Now, if multiple institutions choose to work together and share samples and – crucially – code their data and offer common surveys to students, then what happens is that you will have is a database with tens of thousands of graduates, their academic backgrounds, their WIL experiences *and* their first jobs. It’s a sample with millions of data points. This won’t help generate answers about the efficacy of specific programs at specific institutions, but it will tell you about the success of all programs with similar characteristics across all institutions.

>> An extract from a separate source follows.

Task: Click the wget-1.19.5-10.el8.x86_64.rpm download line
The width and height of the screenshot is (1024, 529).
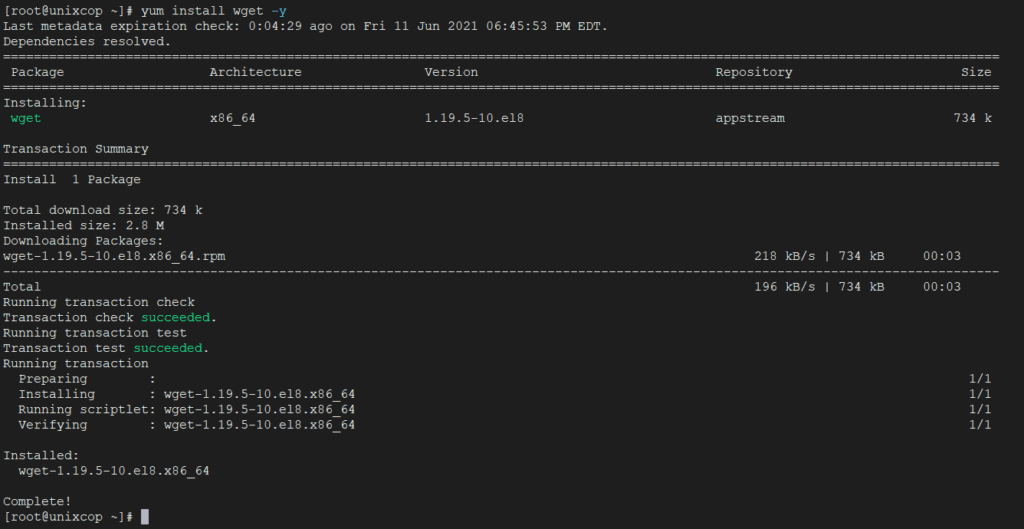Action: pyautogui.click(x=114, y=256)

So, say an institution has only a few students in two-week full-time internships at a public sector institution, and it wants to know whether this is better or worse than other types of WIL intervention, because it is considering an expansion. Using this method of data-sharing, you would have immediate access to knowledge with respect to how a) the length of an internship is related to final outcomes (perhaps two weeks is too short?), b) the relative value of placements in public sector institutions (versus private sector institutions), etc. Or, to put it another way, you could know how much faster (on average) a WIL graduate who did a 3-month placement gets hired than one who only did two weeks, or what the difference in starting salaries is for people who did private sector work placements vs. in-school capstone projects. Because of the thousands of observations and the complete nature of the database, it would be easy to control for all sorts of factors (field of study, gender, grades) and come up with very strong estimates of not just “the benefits of WIL” but of the specific benefits of different types of WIL.

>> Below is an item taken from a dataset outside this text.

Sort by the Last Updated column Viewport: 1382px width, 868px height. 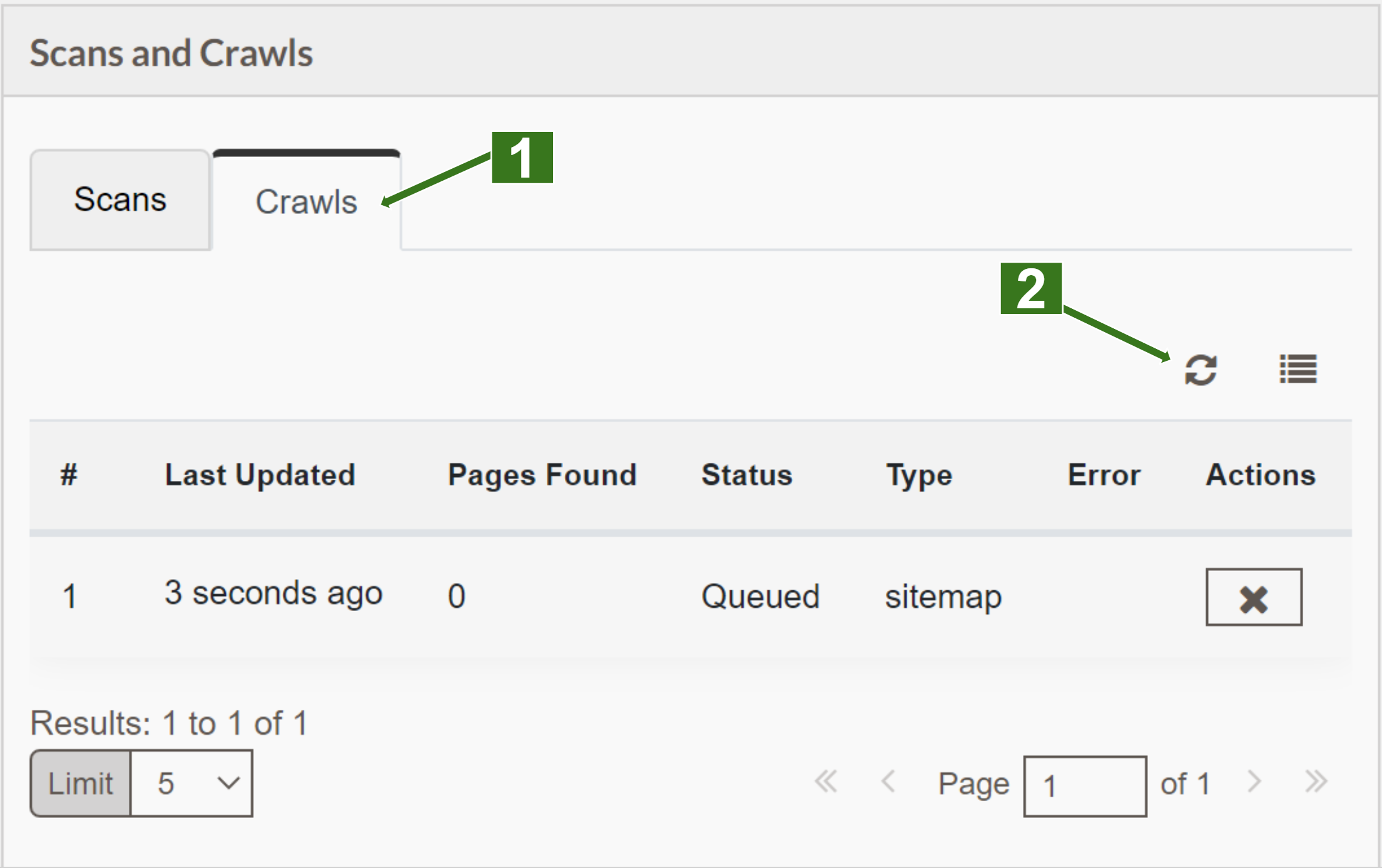[260, 475]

And of course, if you design the surveys right, you could more or less answer the question I asked yesterday about why WIL works. Just ask students in the follow-up survey how they got their first job: if their first job was with the same employer as their WIL, or it was based on a WIL employer’s letter of recommendation, or whatever. And compare to non-WIL students, who presumably also get jobs based on earlier (non-WIL, often summertime) work experiences.
Now, what would it take to get something like this going? Basically, you’d need to get a group of institutions – probably no more than 15 or so (though, you know, the more the merrier) to do the following.
- Develop common coding of WIL experience characteristics by the institution and collection of post-WIL follow up survey of students,
- Help co-ordinate long-term follow-up surveys of WIL students for whom such coded data exists and
- Agree to enable data linkage from the outcome measures survey with the WIL-coded variables and the control variables.
Of these, the toughest is probably the first – not necessarily because institutions couldn’t agree on a common coding scheme but because within institutions there is not even a single person responsible for WIL data collection. Faculties each want to do their own thing, which makes intra-institutional co-operation that much harder.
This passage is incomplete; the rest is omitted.